[Stored dataset items]
----------------

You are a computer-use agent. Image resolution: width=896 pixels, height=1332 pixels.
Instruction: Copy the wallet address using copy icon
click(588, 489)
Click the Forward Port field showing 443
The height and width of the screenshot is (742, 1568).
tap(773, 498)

----------------

◆ Exercise prompt ◆
Quote, word for word, every line starting at the one that contains "Instruction: Copy the" and ending with the final line of the entries.

◆ The answer ◆
Instruction: Copy the wallet address using copy icon
click(588, 489)
Click the Forward Port field showing 443
The height and width of the screenshot is (742, 1568).
tap(773, 498)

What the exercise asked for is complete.